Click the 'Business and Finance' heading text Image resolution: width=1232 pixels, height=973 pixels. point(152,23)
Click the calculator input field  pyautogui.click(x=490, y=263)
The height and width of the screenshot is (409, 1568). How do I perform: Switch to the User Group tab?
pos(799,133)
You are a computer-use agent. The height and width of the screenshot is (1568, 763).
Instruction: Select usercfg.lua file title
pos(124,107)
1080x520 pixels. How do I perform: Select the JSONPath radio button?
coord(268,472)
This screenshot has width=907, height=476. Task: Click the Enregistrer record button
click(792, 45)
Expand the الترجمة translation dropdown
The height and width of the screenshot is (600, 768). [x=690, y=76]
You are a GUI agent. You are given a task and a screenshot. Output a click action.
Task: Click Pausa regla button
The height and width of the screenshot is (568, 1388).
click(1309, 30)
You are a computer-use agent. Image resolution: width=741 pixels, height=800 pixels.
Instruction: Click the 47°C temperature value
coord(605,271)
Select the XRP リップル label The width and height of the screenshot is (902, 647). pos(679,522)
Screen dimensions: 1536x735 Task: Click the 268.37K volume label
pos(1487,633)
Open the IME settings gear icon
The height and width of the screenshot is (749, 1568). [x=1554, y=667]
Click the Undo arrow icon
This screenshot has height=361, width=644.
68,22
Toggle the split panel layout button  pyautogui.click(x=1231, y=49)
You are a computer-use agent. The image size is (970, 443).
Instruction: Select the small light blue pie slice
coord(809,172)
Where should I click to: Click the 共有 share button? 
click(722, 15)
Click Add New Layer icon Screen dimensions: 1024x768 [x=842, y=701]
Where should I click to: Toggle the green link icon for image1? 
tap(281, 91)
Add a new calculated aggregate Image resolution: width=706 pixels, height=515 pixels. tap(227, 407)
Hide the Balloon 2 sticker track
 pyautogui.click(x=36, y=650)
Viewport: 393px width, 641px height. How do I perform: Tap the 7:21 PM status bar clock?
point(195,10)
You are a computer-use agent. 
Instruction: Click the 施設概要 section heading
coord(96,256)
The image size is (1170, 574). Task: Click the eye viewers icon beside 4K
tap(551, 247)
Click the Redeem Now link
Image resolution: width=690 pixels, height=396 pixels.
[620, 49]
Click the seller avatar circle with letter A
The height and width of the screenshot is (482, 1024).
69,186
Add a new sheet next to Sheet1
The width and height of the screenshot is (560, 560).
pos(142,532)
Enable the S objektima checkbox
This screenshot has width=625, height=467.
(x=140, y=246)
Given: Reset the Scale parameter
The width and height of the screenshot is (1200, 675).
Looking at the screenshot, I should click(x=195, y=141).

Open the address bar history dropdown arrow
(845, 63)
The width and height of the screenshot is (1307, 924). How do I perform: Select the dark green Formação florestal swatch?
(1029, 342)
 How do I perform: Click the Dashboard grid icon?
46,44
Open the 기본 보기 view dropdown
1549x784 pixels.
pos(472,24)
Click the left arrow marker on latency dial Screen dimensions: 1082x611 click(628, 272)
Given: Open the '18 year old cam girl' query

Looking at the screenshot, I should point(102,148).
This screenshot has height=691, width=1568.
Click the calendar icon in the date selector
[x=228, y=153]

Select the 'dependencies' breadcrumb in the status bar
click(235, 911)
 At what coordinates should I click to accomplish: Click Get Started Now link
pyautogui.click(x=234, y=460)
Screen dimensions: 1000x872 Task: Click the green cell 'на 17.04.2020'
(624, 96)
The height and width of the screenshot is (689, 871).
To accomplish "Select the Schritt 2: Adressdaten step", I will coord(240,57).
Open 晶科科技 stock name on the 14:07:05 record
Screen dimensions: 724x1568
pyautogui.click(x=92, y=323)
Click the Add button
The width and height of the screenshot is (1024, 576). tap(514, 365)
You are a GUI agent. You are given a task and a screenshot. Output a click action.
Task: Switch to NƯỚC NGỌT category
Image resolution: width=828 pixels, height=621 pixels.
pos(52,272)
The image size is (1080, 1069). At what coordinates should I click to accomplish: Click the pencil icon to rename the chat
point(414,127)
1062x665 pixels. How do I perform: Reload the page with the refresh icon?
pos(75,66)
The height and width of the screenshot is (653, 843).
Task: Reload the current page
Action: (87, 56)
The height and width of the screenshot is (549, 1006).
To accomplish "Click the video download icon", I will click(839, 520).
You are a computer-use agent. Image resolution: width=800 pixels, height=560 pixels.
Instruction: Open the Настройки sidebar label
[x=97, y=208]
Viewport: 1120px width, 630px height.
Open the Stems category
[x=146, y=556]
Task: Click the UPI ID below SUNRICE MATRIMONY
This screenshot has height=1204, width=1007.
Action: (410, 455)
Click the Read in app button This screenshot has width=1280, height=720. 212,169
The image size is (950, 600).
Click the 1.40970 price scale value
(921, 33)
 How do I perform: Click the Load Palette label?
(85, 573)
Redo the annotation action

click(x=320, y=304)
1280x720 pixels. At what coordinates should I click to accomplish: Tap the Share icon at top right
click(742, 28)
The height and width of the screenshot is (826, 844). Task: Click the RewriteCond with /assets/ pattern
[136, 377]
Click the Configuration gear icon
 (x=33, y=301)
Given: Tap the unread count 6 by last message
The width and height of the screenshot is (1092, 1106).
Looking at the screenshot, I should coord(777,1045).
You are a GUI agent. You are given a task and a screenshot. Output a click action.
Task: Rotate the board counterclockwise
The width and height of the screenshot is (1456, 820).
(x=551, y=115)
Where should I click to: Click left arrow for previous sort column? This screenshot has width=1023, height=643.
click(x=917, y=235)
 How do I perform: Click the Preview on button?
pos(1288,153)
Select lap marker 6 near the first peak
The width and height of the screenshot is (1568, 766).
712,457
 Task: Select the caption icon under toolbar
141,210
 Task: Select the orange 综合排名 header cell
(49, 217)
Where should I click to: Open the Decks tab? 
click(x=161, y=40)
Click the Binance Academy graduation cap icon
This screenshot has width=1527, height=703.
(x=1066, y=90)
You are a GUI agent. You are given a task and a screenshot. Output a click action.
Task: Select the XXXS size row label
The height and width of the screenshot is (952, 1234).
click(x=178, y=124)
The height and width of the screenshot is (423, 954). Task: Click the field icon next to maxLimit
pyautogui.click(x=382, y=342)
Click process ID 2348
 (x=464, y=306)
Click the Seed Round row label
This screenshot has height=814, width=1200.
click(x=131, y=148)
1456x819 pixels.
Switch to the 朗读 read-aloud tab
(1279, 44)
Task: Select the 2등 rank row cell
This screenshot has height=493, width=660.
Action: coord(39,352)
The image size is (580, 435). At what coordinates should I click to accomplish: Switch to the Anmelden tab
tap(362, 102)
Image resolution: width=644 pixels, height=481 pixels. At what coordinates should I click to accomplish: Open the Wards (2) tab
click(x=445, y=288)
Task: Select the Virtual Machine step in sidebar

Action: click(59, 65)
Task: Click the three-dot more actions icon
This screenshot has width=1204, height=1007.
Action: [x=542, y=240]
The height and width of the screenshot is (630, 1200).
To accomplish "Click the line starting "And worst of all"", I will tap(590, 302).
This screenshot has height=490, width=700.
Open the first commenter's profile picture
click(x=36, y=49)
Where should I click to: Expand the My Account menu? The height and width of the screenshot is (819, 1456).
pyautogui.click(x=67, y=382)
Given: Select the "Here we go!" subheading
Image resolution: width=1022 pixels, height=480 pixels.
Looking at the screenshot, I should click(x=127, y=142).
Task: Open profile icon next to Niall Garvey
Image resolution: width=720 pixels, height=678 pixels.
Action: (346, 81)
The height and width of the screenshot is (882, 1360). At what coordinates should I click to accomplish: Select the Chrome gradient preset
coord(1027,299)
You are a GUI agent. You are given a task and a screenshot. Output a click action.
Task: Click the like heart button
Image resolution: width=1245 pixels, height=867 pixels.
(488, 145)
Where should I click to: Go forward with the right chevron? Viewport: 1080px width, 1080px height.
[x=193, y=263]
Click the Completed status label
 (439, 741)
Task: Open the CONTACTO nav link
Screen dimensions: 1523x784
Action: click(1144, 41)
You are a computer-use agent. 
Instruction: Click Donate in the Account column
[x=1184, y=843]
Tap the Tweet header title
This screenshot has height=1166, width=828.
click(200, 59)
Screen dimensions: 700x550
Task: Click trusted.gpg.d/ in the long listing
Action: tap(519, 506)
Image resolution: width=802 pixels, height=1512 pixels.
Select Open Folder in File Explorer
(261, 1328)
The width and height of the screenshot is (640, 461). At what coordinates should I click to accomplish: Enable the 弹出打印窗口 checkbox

= = = = =

WHAT IS REQUIRED ▸ When a line in the data above contains the string "computer", copy that line.

COMPLETED TASK ▸
You are a computer-use agent. The height and width of the screenshot is (1568, 763).
You are a computer-use agent. Image resolution: width=741 pixels, height=800 pixels.
You are a computer-use agent. The image size is (970, 443).
You are a computer-use agent. 
You are a computer-use agent. Image resolution: width=800 pixels, height=560 pixels.
You are a computer-use agent. 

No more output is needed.